#### TEXT EXCERPT:
^^^^^^^^
With custom cookies:

python3 smuggler.py -u https://target.com --cookies "sessionid=abc123; csrftoken=xyz789"

Persistent connection mode:

python3 smuggler.py -u https://target.com --persistent-connection

Options

usage: smuggler.py [-h] [-u URL] [-v VHOST] [-x] [-m METHOD] [-l LOG] [-q]
                   [-t TIMEOUT] [--no-color] [-c CONFIGFILE] [--proxy PROXY]
                   [--cookies COOKIES] [-r REQUEST] [--replay]
                   [--baseline-request BASELINE_REQUEST]
                   [--persistent-connection]

optional arguments:
  -h, --help            show this help message and exit
  -u URL, --url URL     Target URL with Endpoint
  -v VHOST, --vhost VHOST
                        Specify a virtual host
  -x, --exit_early      Exit scan on first finding
  -m METHOD, --method METHOD
                        HTTP method to use (e.g GET, POST) Default: POST
  -l LOG, --log LOG     Specify a log file
  -q, --quiet           Quiet mode will only log issues found
  -t TIMEOUT, --timeout TIMEOUT
                        Socket timeout value Default: 5
  --no-color            Suppress color codes
  -c CONFIGFILE, --configfile CONFIGFILE
                        Filepath to the configuration file of payloads
  --proxy PROXY         Proxy URL (e.g., http://127.0.0.1:8080 or socks5://127.0.0.1:1080)
  --cookies COOKIES     Custom cookies to include in all requests (e.g., 'sessionid=abc123; csrftoken=xyz789')
  -r REQUEST, --request REQUEST
                        File containing raw HTTP request to use as template
  --replay              Replay the request file continuously until stopped (Ctrl+C)
^^^^^^^^
Page and screen pointing data
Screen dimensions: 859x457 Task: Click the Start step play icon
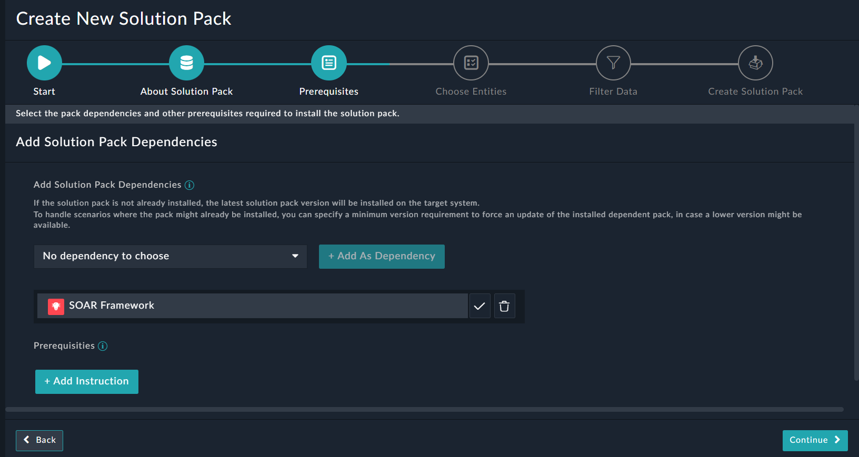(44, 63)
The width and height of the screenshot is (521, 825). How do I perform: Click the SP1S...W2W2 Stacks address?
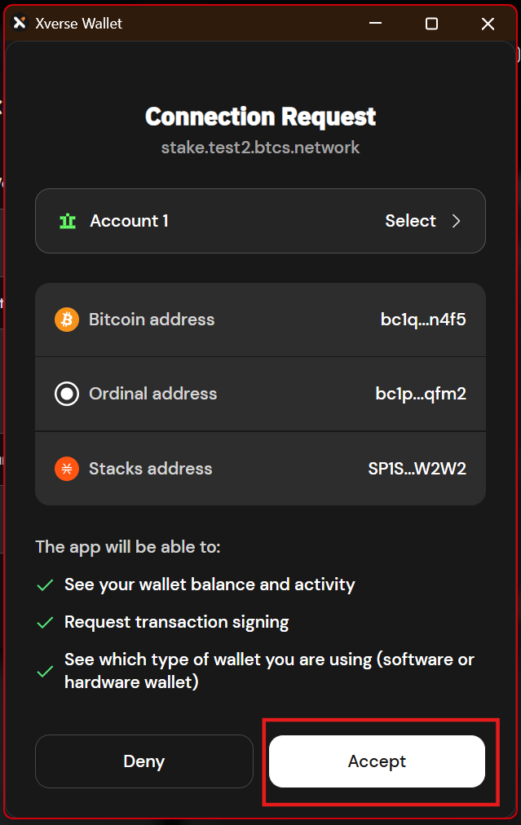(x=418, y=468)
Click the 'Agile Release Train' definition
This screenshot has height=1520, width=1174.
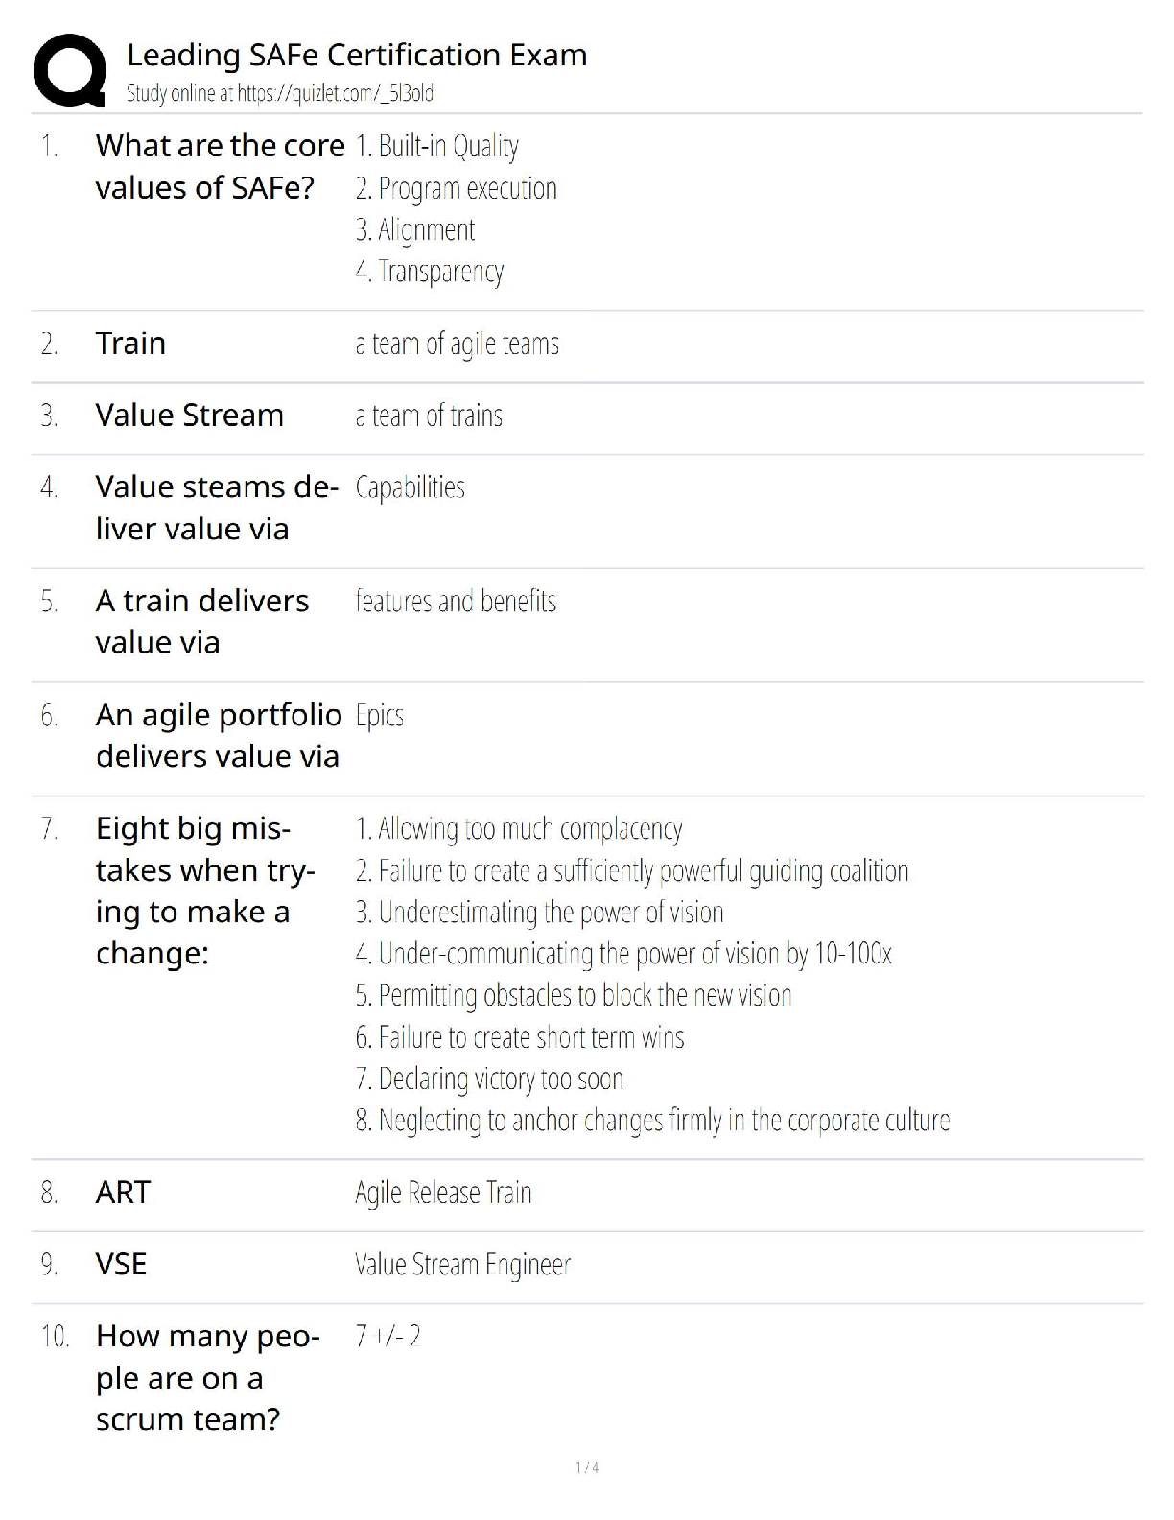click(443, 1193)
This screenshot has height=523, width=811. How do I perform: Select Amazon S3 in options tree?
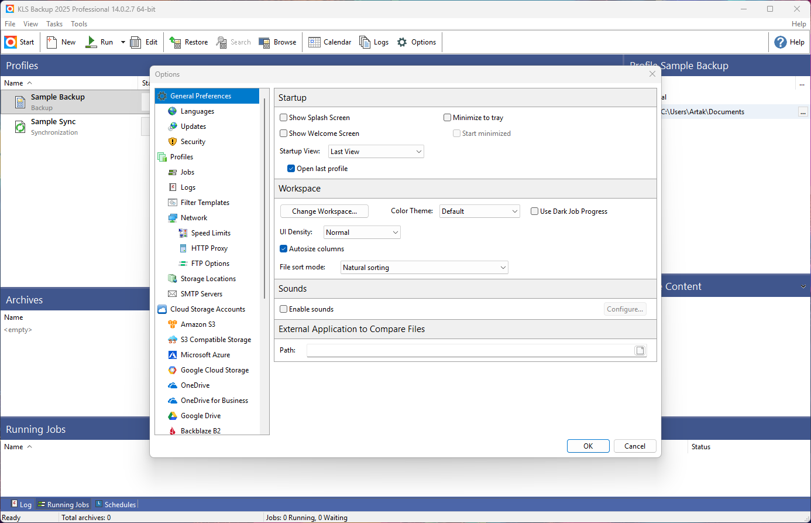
^^^^^^^^
#### GIVEN INSTRUCTION A:
Echo a passage from the smuggler.py usage text, beginning at the words "-r REQUEST, --request" and stopping after "until stopped (Ctrl+C)".
#### GIVEN INSTRUCTION B:
Please check each statement against the smuggler.py usage text and answer yes or no, quoting the words that decide it: (i) The default HTTP method is GET. (ii) The socket timeout defaults to 5. (iii) The -x option ends the scan at the first finding.
#### GIVEN INSTRUCTION C:
Translate this sentence from the smuggler.py usage text into Spanish: "Quiet mode will only log issues found"

#### CORRECT RESPONSE A:
-r REQUEST, --request REQUEST
                        File containing raw HTTP request to use as template
  --replay              Replay the request file continuously until stopped (Ctrl+C)

#### CORRECT RESPONSE B:
(i) No: "Default: POST"
(ii) Yes: "Socket timeout value Default: 5"
(iii) Yes: "Exit scan on first finding"

#### CORRECT RESPONSE C:
El modo silencioso solo registrará los problemas encontrados.